*Data section*
----------------

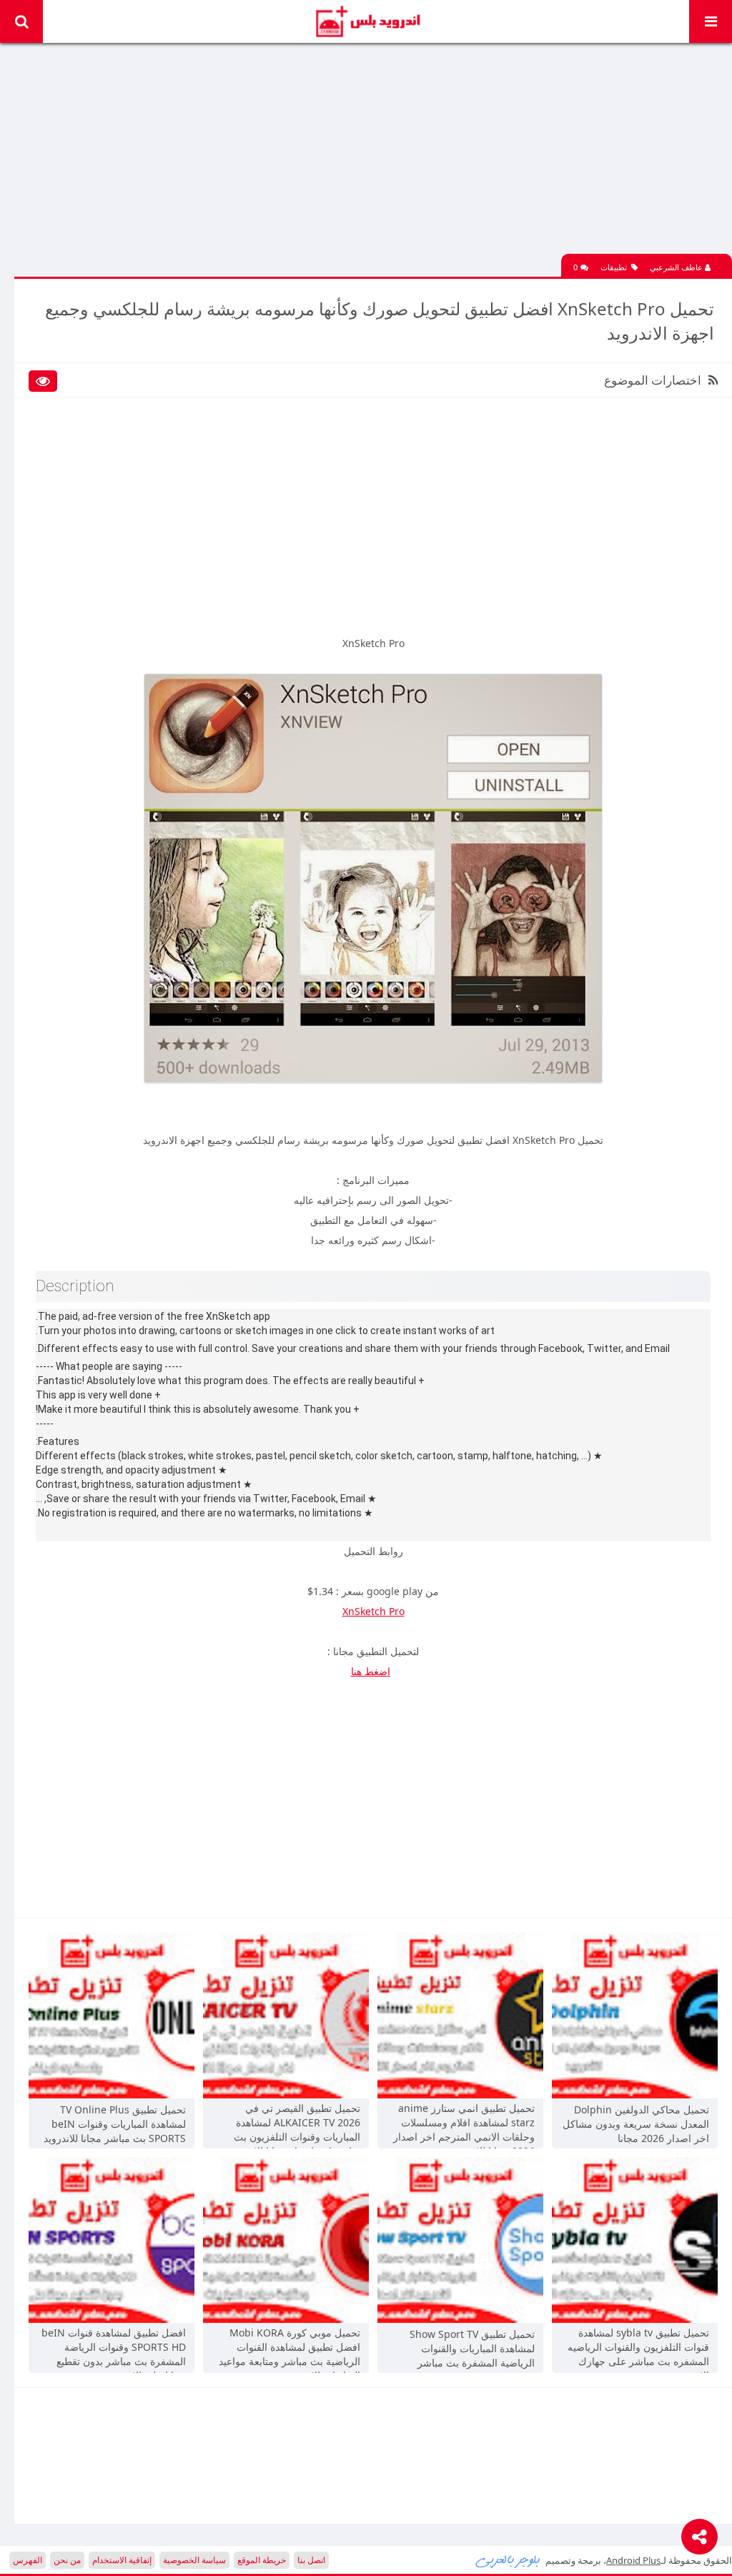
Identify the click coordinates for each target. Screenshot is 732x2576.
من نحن (67, 2560)
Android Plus (366, 21)
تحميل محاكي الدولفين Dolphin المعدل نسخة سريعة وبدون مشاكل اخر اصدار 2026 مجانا (636, 2124)
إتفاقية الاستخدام (122, 2560)
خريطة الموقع (261, 2560)
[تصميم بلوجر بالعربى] (508, 2560)
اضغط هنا (370, 1671)
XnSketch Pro (373, 1611)
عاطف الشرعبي (677, 267)
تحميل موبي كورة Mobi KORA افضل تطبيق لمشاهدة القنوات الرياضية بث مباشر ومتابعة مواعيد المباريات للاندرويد (289, 2349)
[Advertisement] (373, 154)
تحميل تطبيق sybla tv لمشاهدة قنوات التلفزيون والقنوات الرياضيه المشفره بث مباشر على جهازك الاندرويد (638, 2349)
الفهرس (27, 2560)
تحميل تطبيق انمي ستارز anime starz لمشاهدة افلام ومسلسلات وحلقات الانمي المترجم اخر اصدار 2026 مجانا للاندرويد (464, 2124)
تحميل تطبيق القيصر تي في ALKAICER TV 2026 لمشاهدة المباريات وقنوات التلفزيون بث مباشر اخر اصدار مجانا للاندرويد (294, 2124)
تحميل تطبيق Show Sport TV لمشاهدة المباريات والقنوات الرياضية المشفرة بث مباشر (472, 2348)
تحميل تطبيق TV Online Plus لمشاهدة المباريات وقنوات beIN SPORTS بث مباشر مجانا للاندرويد (115, 2124)
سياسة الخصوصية (194, 2560)
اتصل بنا (311, 2560)
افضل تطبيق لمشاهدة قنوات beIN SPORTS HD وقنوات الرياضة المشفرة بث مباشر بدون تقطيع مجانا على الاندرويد (113, 2349)
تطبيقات (613, 267)
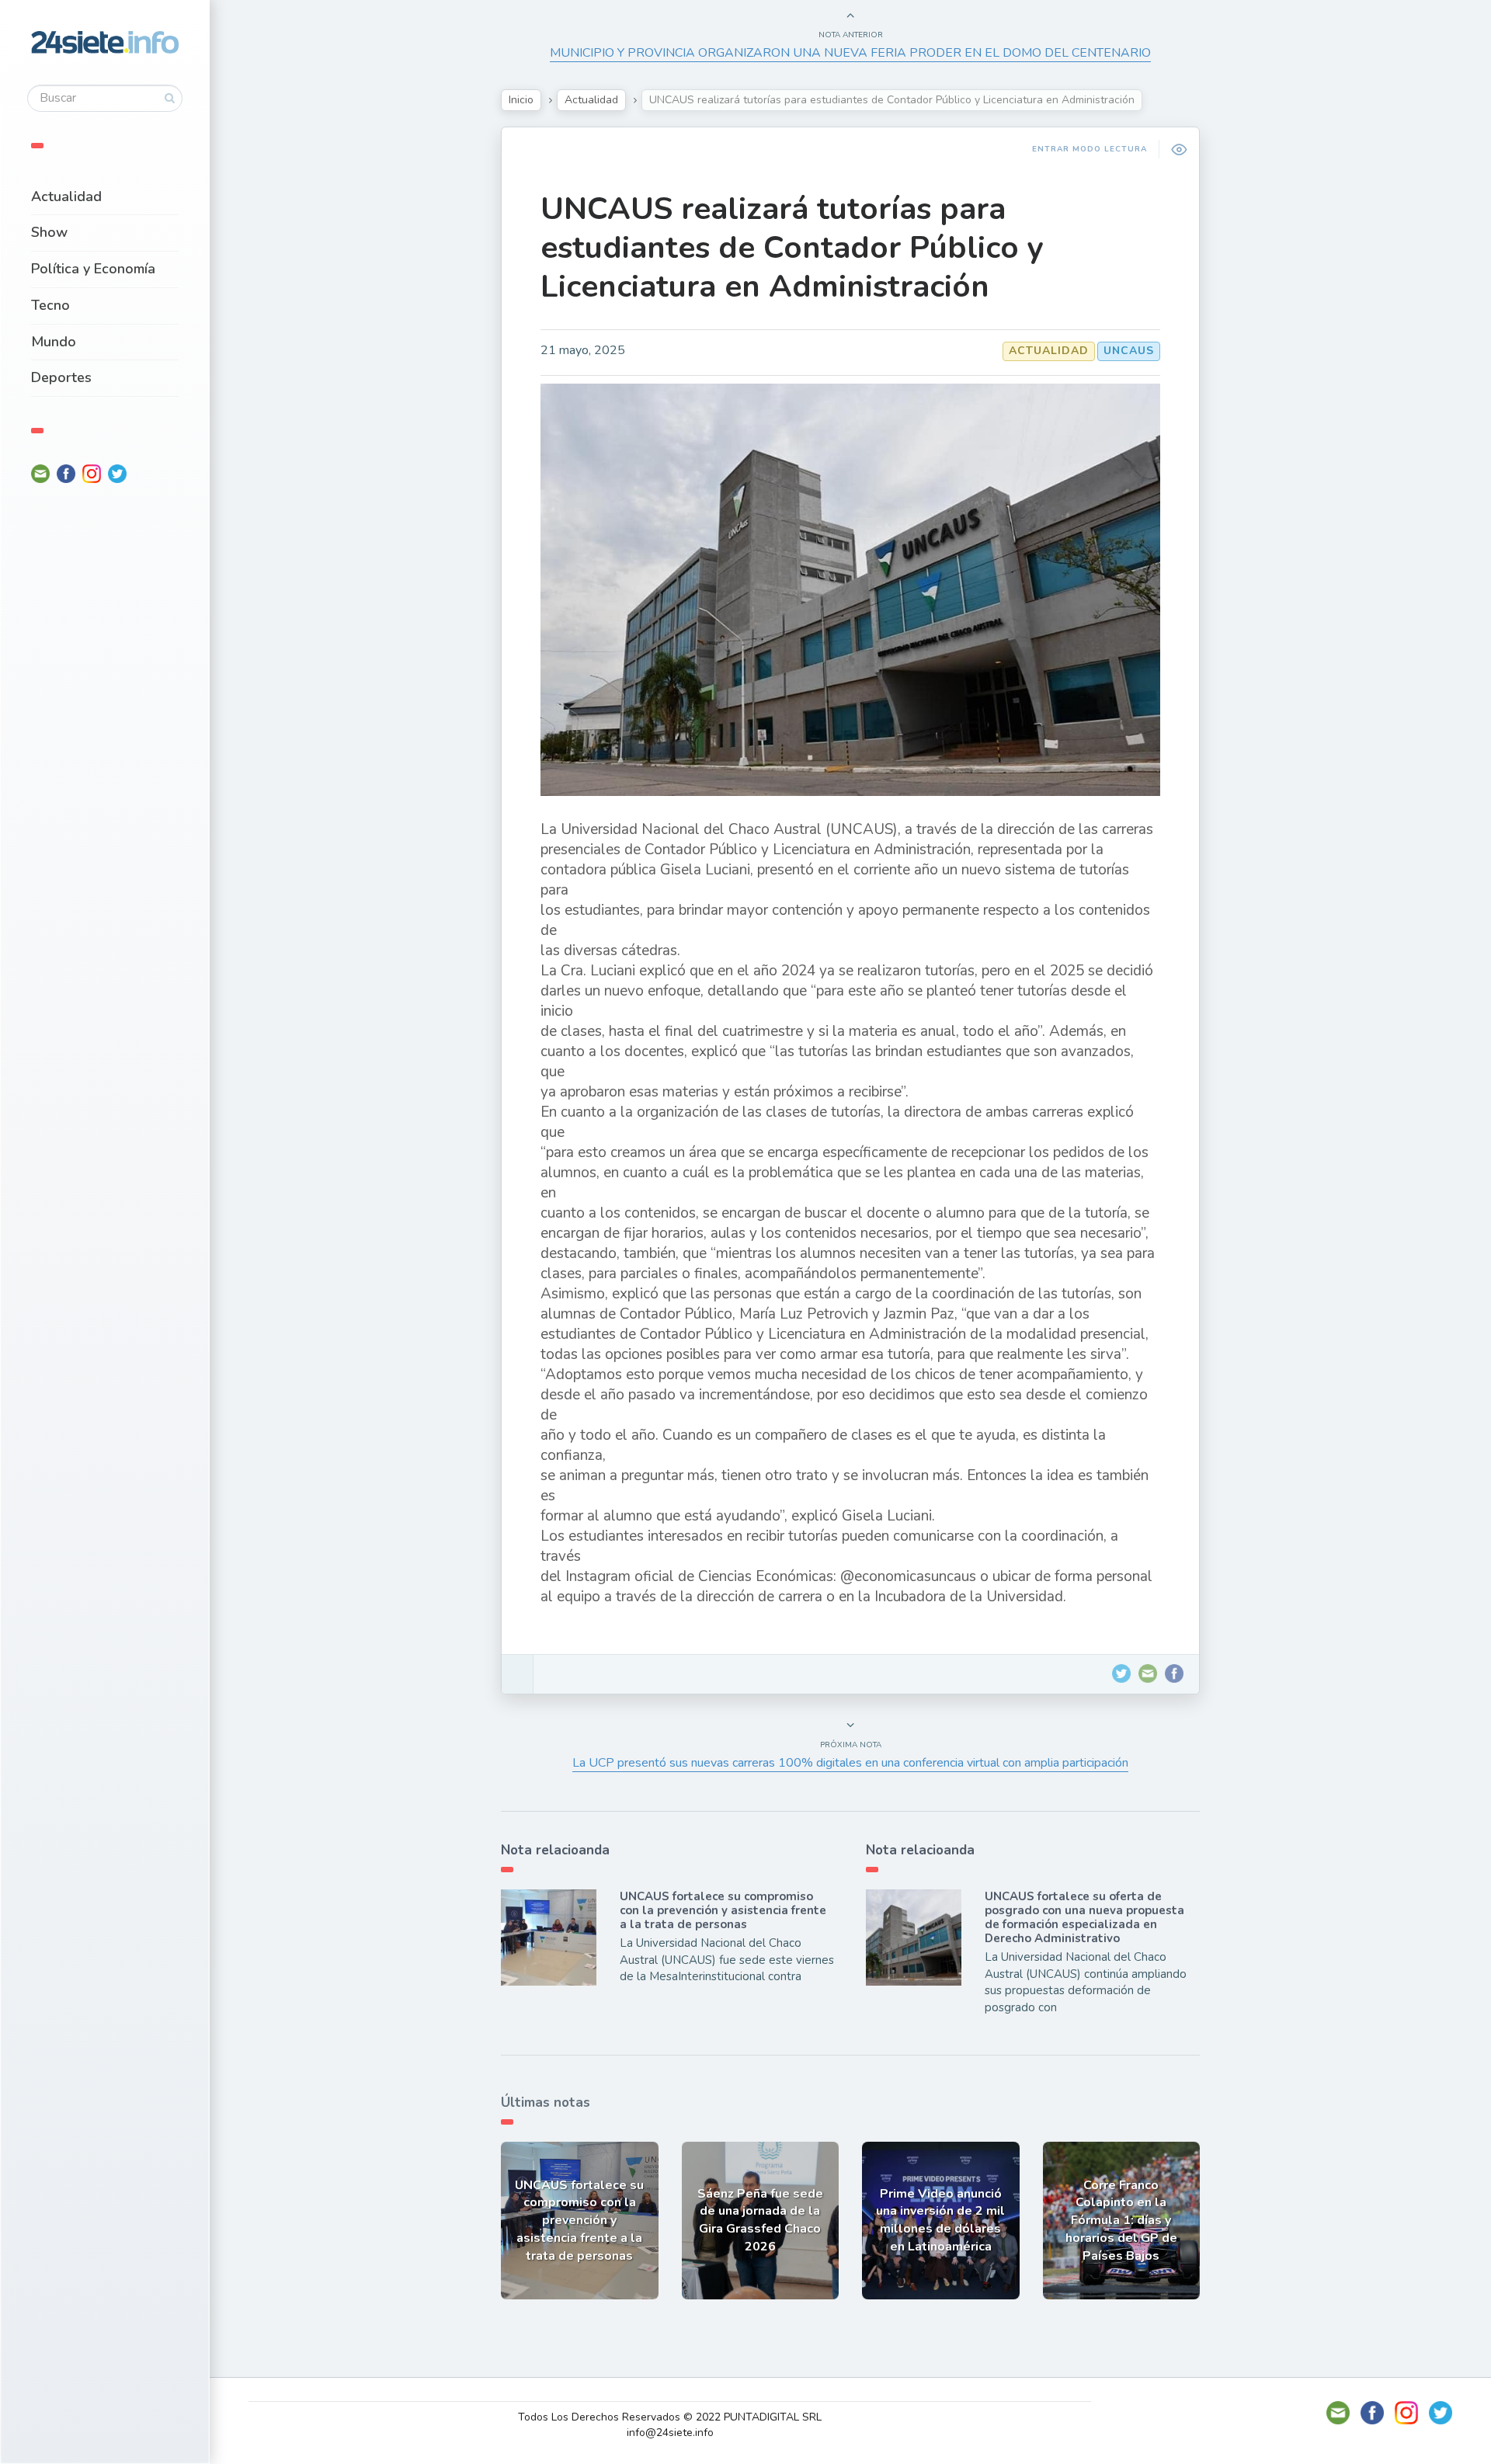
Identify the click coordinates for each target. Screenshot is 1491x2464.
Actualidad (66, 196)
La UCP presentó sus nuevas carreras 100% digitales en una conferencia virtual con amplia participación (850, 1762)
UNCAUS (1128, 350)
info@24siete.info (670, 2432)
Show (49, 232)
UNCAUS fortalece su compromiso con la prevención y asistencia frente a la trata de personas (723, 1910)
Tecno (50, 305)
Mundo (53, 341)
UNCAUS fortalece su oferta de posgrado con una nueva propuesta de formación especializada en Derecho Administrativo (1084, 1917)
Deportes (61, 377)
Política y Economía (93, 268)
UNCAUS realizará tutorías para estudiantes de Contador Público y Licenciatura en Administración (792, 248)
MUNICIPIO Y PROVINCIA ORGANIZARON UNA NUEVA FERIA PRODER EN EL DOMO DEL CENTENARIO (850, 52)
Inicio (521, 99)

----------------

*Task*
Compute the number of lines in the records that contain the string "Show", and return that number alone.

*Your response*
2